Colorado judge rejects plea deal for Return to Nature funeral director who acknowledged abusing 191 corpses

US Funeral Home Corpse Abuse
AP
FILE – A hearse and van sit outside the Return to Nature Funeral Home in Penrose, Colo., on Oct. 6, 2023. (AP Photo/David Zalubowski, File)

A Colorado judge on Friday rejected a plea agreement for a funeral home owner who acknowledged abusing 191 corpses, many of which languished in a room-temperature building for years as the owner and his wife maintained a lavish lifestyle.

The rare decision to reject the agreement came after families of the dead who were given fake ashes asked for a more severe punishment for Jon Hallford, who owned and operated Return to Nature Funeral Home in Colorado Springs with his wife, Carie.

The plea agreement called for a 20-year prison sentence that would run concurrently with his 20-year federal sentence, meaning he could have been freed many years earlier than if the sentences ran consecutively.

Colorado has struggled to effectively oversee funeral homes and, for many years, had some of the weakest regulations in the nation. It’s had a slew of abuse cases, including an estimated 20 decomposing corpses discovered this week at a funeral home in Pueblo.

Numerous family members had pressed Judge Eric Bentley to reject the agreement with Hallford. Among them was Crystina Page, whose son’s remains rotted away for years. She said the plea agreement would have essentially erased the crimes committed against her son and the other 190 people whose bodies have been identified.

Jon Hallford is already bound for prison after pleading guilty to federal fraud charges. The rejection of the plea deal effectively resets the separate state criminal case. Hallford can now withdraw his guilty plea, sending the case to trial.

Defense attorney says trial would not provide families with answers

Bentley said he had never before rejected a plea agreement in his nine years on the bench and called it an “extreme action by the court.” He said he was swayed after listening to the family members' testimony.

“I heard an overwhelming perception that the justice that had been worked out between the attorneys was justice that did not accurately reflect the truth of the victims' experiences,” Bentley said.

The prosecutor, Rachael Powell, had argued that a 20-year sentence was appropriate since abuse of a corpse is the least serious type of felony under the law, with a possible sentence ranging from probation to a maximum of up to 18 months in prison.

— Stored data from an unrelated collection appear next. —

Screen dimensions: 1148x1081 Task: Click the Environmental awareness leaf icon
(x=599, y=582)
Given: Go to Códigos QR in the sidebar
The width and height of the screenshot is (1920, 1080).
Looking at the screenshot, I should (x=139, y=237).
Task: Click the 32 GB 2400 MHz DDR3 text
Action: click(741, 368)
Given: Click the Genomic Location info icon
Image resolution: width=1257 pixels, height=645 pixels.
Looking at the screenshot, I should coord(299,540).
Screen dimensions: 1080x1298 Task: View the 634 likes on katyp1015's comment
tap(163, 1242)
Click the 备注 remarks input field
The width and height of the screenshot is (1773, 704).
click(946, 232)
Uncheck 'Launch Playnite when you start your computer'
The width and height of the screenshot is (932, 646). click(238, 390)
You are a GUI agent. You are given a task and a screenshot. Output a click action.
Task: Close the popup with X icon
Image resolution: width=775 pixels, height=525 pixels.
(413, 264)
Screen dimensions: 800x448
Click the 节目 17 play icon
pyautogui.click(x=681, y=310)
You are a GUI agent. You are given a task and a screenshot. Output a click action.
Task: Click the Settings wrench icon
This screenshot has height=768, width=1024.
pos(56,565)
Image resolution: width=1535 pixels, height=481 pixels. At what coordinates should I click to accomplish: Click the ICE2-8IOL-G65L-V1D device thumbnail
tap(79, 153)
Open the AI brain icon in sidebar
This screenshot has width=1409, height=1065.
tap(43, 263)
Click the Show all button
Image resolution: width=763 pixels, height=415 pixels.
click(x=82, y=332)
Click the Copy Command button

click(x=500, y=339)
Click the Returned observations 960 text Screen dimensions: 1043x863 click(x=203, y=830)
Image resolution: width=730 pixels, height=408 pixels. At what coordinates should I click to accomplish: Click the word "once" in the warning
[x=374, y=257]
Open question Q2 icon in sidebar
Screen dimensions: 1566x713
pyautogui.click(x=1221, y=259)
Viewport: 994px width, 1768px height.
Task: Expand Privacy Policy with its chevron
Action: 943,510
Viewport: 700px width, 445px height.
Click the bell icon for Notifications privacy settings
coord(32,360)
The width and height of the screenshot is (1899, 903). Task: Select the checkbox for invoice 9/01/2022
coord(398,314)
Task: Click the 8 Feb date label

Defense attorney Adam Steigerwald said a trial would not deliver what family members wanted: answers.

“There’s nothing about this case or the allegations that are not widely known because of the intensive media presence and interest in this case,” he said. “The answers the people are looking for, sadly, are not satisfactory, and they largely don't exist.”

Carie Hallford is accused of the same crimes as her husband and also pleaded guilty. Her sentencing on the corpse abuse charges has not been scheduled.

The couple was accused of letting 189 bodies decay. In two other instances, the wrong bodies were buried. Four remains were yet to be identified, the district attorney's office said this week.

The Hallfords got a license for their funeral home in 2017, and authorities said the bodies started piling up by 2019. Many languished for years in states of decay, some decomposed beyond recognition, some unclothed or on the floor in inches of fluid from the bodies.

The Hallfords bought luxury items after defrauding the government

As the gruesome count grew, Jon and Carie Hallford were also defrauding the federal government out of nearly $900,000 in pandemic relief aid.

With the money from families and the federal government, the Hallfords bought ritzy items from stores like Tiffany & Co., a GMC Yukon and Infiniti worth $120,000 combined, laser body sculpting and $31,000 in cryptocurrency.

In 2023, a putrid smell poured from the building and the police turned up. Investigators swarmed the building, donning hazmat suits and painstakingly extracting the bodies. Hallford and his wife were arrested in Oklahoma, where Jon Hallford had family, more than a month later.

Families learned that their cathartic moments of grief — spreading a mother's ashes in Hawaii or cradling a son's urn in a rocking chair — were tainted by a deception. It was as if those signposts of the grieving process had been torn away, unraveling months and years of working through their loved ones' deaths.

Some had nightmares of what their relatives' decayed bodies must have looked like. Others were anguished by the fear their family members' souls were trapped, unable to go free.


Brown reported from Billings, Montana.